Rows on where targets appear
## BEGIN

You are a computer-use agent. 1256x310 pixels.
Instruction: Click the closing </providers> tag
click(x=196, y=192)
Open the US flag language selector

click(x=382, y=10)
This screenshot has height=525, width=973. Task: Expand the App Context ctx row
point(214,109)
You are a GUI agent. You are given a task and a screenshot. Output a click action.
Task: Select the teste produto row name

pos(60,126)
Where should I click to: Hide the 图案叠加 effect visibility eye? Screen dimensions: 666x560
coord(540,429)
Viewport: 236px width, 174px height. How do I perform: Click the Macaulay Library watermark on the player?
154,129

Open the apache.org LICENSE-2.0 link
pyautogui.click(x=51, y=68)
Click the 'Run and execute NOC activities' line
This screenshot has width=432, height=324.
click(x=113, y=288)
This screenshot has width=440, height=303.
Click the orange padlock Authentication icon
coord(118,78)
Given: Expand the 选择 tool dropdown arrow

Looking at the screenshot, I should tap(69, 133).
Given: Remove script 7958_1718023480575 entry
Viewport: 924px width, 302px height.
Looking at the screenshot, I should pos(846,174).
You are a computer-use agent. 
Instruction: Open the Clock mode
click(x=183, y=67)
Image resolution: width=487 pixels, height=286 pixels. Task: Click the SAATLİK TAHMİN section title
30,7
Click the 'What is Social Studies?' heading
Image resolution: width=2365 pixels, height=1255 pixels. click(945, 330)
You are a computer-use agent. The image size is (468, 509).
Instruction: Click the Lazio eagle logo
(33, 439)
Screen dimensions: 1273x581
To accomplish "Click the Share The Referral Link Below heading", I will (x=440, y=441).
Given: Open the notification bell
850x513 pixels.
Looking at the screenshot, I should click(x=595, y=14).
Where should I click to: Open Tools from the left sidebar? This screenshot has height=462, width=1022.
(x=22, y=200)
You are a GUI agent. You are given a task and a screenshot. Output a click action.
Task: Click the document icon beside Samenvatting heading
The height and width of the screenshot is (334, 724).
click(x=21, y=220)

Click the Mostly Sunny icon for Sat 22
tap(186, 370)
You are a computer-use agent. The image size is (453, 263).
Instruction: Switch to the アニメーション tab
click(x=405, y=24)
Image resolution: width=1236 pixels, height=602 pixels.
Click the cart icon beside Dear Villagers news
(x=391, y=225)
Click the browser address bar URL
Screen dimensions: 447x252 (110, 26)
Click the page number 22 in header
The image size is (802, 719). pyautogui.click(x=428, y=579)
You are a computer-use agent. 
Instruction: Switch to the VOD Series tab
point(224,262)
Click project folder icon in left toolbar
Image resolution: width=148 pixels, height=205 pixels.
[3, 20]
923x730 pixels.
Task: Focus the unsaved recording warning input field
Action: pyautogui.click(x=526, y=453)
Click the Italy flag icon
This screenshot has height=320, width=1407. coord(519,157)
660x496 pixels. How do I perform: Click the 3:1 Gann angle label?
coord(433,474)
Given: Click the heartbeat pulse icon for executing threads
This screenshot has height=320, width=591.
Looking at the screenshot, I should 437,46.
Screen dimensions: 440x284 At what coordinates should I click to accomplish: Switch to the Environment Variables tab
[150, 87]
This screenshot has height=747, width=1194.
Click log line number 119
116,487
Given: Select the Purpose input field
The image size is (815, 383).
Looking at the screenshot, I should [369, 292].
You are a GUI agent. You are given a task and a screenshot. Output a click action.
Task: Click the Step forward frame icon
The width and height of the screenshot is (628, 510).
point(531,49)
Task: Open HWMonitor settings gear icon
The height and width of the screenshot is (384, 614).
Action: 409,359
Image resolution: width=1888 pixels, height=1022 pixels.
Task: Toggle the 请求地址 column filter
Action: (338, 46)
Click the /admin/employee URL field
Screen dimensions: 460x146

## END

Please reproduce everything in the listing from the line containing "Given: Expand the 选择 tool dropdown arrow" down to the line containing "Looking at the screenshot, I should 437,46.", including both of those lines.

> _RIGHT ANSWER_:
Given: Expand the 选择 tool dropdown arrow

Looking at the screenshot, I should tap(69, 133).
Given: Remove script 7958_1718023480575 entry
Viewport: 924px width, 302px height.
Looking at the screenshot, I should pos(846,174).
You are a computer-use agent. 
Instruction: Open the Clock mode
click(x=183, y=67)
Image resolution: width=487 pixels, height=286 pixels. Task: Click the SAATLİK TAHMİN section title
30,7
Click the 'What is Social Studies?' heading
Image resolution: width=2365 pixels, height=1255 pixels. click(945, 330)
You are a computer-use agent. The image size is (468, 509).
Instruction: Click the Lazio eagle logo
(33, 439)
Screen dimensions: 1273x581
To accomplish "Click the Share The Referral Link Below heading", I will (x=440, y=441).
Given: Open the notification bell
850x513 pixels.
Looking at the screenshot, I should click(x=595, y=14).
Where should I click to: Open Tools from the left sidebar? This screenshot has height=462, width=1022.
(x=22, y=200)
You are a GUI agent. You are given a task and a screenshot. Output a click action.
Task: Click the document icon beside Samenvatting heading
The height and width of the screenshot is (334, 724).
click(x=21, y=220)

Click the Mostly Sunny icon for Sat 22
tap(186, 370)
You are a computer-use agent. The image size is (453, 263).
Instruction: Switch to the アニメーション tab
click(x=405, y=24)
Image resolution: width=1236 pixels, height=602 pixels.
Click the cart icon beside Dear Villagers news
(x=391, y=225)
Click the browser address bar URL
Screen dimensions: 447x252 (110, 26)
Click the page number 22 in header
The image size is (802, 719). pyautogui.click(x=428, y=579)
You are a computer-use agent. 
Instruction: Switch to the VOD Series tab
point(224,262)
Click project folder icon in left toolbar
Image resolution: width=148 pixels, height=205 pixels.
[3, 20]
923x730 pixels.
Task: Focus the unsaved recording warning input field
Action: pyautogui.click(x=526, y=453)
Click the Italy flag icon
This screenshot has height=320, width=1407. coord(519,157)
660x496 pixels. How do I perform: Click the 3:1 Gann angle label?
coord(433,474)
Given: Click the heartbeat pulse icon for executing threads
This screenshot has height=320, width=591.
Looking at the screenshot, I should 437,46.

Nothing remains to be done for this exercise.